He laid his hand on the doorknob and paused. “For what it’s worth, he seems to me to be hiding signs of agitation, but there’s no hint of violence about him. There’ll be two police officers present at all times.”

Nell nodded gratefully. She was a writer, a translator, a desk woman. These days, at least, her criminals all came in books. Like her spies. Until tonight. Focus, Nell.

“What’s his name?” she asked, more because she felt she should than because she really wanted to know.

“Kolnikov,” Lamont replied, extracting a pad from his pocket. “R. Kolnikov.”

She lifted her gaze to Lamont’s face. “What does the ‘R’ stand for?”

He glanced at the pad. “Razz, apparently.” He opened the door and went in.

Razz Kolnikov? Really? The bastard was guilty and laughing at them. It seemed the mysterious Mr. Derryn might be right.

Nell followed Sergeant Lamont inside, to where a group of people sat around a rather bashed-up table, ornamented only by a crushed packet of cigarettes. Lamont clearly felt time was of the essence, because even as he pulled a chair forward for Nell, he was speaking, combining the social politeness of introductions with naming those present for the police recording.

His police colleague, seated beside him, was a young detective constable called Livingstone. The suspect’s solicitor on the opposite side of the table was Gregor Gallini. Nell’s chair was squashed in at the end of the table, with Gallini on one side and Lamont on the other.

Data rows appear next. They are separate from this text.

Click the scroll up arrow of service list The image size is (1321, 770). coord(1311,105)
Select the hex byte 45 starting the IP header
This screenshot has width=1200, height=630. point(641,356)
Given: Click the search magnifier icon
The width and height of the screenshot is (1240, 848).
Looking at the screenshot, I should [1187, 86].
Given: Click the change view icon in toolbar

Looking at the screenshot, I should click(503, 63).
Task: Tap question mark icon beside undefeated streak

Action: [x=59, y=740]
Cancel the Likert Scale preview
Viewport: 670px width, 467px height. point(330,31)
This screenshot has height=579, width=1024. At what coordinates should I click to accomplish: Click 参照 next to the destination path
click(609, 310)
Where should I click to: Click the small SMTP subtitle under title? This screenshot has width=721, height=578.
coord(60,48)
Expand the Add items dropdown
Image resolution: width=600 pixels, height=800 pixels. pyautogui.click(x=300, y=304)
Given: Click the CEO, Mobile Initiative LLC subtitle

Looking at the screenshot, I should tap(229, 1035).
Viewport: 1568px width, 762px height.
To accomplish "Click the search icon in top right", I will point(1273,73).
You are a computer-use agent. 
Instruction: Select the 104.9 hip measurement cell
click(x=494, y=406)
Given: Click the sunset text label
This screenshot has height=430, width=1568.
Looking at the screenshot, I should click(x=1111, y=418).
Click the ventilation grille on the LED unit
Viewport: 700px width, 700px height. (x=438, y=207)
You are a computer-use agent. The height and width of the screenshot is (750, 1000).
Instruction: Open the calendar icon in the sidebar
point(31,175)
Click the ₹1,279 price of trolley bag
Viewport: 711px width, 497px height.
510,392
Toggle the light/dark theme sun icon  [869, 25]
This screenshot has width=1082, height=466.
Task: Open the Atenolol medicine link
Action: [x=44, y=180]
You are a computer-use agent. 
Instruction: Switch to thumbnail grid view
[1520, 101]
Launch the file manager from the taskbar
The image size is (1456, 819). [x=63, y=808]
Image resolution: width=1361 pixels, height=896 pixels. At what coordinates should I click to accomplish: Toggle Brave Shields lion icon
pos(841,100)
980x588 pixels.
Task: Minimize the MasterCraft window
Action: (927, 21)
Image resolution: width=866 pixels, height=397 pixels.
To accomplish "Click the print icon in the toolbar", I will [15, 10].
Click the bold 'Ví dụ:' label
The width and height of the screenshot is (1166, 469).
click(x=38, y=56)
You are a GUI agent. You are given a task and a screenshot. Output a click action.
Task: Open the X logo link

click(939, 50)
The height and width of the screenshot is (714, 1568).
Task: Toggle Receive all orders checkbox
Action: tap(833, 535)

The suspect himself, Kolnikov, lounged next to his lawyer. Nell found herself in no hurry to face him. Instead, she concentrated on sitting down and arranging her coat and bag, giving quick smiles and nods to everyone else as they were introduced. Her first impression of the suspect, gained from half glances and glimpses from the corner of her eye, was of long legs in blue jeans, a sloppy grey sweatshirt with the sleeves pushed up to the elbow to reveal colourful tattoos among the golden hairs on his forearms. And a sort of shimmering light—burning amber and gold—like an aura.

Nell didn’t believe in auras, largely because she’d never taken to the sort of people who talked about them. Therefore, she’d always felt slightly ashamed of the fact that she occasionally imagined different coloured outlines around some people, usually from exactly this kind of half glance. When she looked properly, the “aura” had always gone. Imagination combined with nerves, of course, and tonight she had an excuse for both.

“And Nell Black, translator,” Lamont finished, “present at the request of Mr. Kolnikov.”

“What are her qualifications?” Gallini demanded at once. “She must be fluent in Zavreki.”

“I am,” Nell said mildly. She reached into her bag and brought out copies of her degrees and diplomas. Although she was aware of Kolnikov’s gaze upon her, she passed the documents to the solicitor, who pushed them nearer to his client so that they could both view them. In the belief she would now have a free, if brief moment to examine the suspect, she lifted her gaze to his face. Mistake.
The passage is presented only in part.